Problems to solve:
a - Copy the passage of the batch-script thread between "The condition if" and "to be referenced.", inclusive, with no changes.
b - Write the next part of the thread about the batch-script filename filter, starting right after its last sentence.

Document text:
0

In my second if statement, I want to filter out "tool" or "tool.bat" from the final list of filenames. However, the final list of filenames includes "tool" and total_bags is being incremented. I was wondering what I did incorrectly that's causing the program to not catch this case.

set /A total_bags=0
set target=%~1
if "%target%"=="" set target=%cd%

set LF=^


rem Previous two lines deliberately left blank for LF to work.

for /f "tokens=1 delims=. " %%i in ('dir /b /s /a:-d "%target%"') do (
    set current_file=%%~ni
    echo !unique_files! | find "!current_file!:" > nul
    if NOT !ERRORLEVEL! == 0 (
        if NOT !current_file! == "tool.bat" (
            set /A total_bags=total_bags+1
            set unique_files=!unique_files!!current_file!:
        )
    )
)

echo %unique_files::=!LF!%
echo %total_bags%
endlocal
aschipfl
  • 28,946
  • 10
  • 45
  • 77

1 Answers1

1

The condition if NOT "%current_file%" == "tool.bat" as initially used does not work because of %current_file% is replaced already by current string of the environment variable current_file respectively an empty string on Windows command processor is processing the entire command block starting with ( and ending with matching ) before executing command FOR. That can be seen on debugging the batch file. See also Variables are not behaving as expected for a very good and short example explaining how the Windows command interpreter (CMD.EXE) parses scripts.

It is in general not advisable to assign the string already assigned to a loop variable to an environment variable which is not further modified inside a FOR loop. It would be better to use %%~ni everywhere in your code on which the current file name needs to be referenced.

The usage of delayed expansion requires enabling it with setlocal EnableDelayedExpansion (or with setlocal EnableExtensions EnableDelayedExpansion to enable explicitly also the command extensions enabled by default) as it is not enabled by default in comparison to the command extensions. Then the Windows command processor parses each command line a second time and expands !current_file! on execution of command IF.

Dataset content:

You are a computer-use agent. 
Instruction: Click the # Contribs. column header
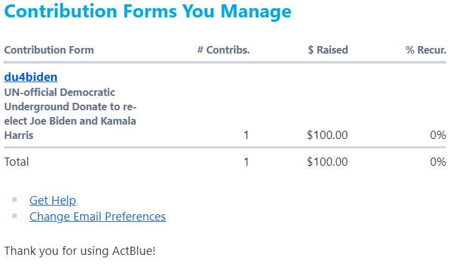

Answers for this exercise:
a -
The condition if NOT "%current_file%" == "tool.bat" as initially used does not work because of %current_file% is replaced already by current string of the environment variable current_file respectively an empty string on Windows command processor is processing the entire command block starting with ( and ending with matching ) before executing command FOR. That can be seen on debugging the batch file. See also Variables are not behaving as expected for a very good and short example explaining how the Windows command interpreter (CMD.EXE) parses scripts.

It is in general not advisable to assign the string already assigned to a loop variable to an environment variable which is not further modified inside a FOR loop. It would be better to use %%~ni everywhere in your code on which the current file name needs to be referenced.

b -
But even if NOT !current_file! == "tool.bat" evaluates always to true for the batch file with name tool.bat because of set current_file=%%~ni results in assigned to the environment variable current_file only the string tool (file name without file extension) and the left string is not enclosed in double quotes while the right string is always enclosed in double quotes. The command IF does not remove the double quotes from right string before comparing the two strings.

The batch file in question misses also set unique_files= above the FOR loop to undefine explicitly the environment variable unique_files in case of being already defined by chance on starting the batch file, for example from a previous execution within a command prompt window.

Another problem with the batch file in question is that maximum string length of variable name + equal sign + string assigned to the environment variable is 8191 characters which is a problem on several thousands of file names are concatenated to a long string assigned to one environment variable like unique_files.

I suggest to use this batch file with comments explaining it.

@echo off
setlocal EnableExtensions DisableDelayedExpansion

rem Delete all environment variables of which name starts very unusual
rem with a question mark existing already by chance (with exception of
rem those environment variables with multiple question marks in name).
for /F "delims=?" %%I in ('set ? 2^>nul') do set "?%%I?="

rem Search with the string passed as first argument or simply within current
rem directory recursively for all files and define for each file name an
rem environment variable with a question mark at beginning and one more at
rem end of the variable name. A file name cannot contain a question mark.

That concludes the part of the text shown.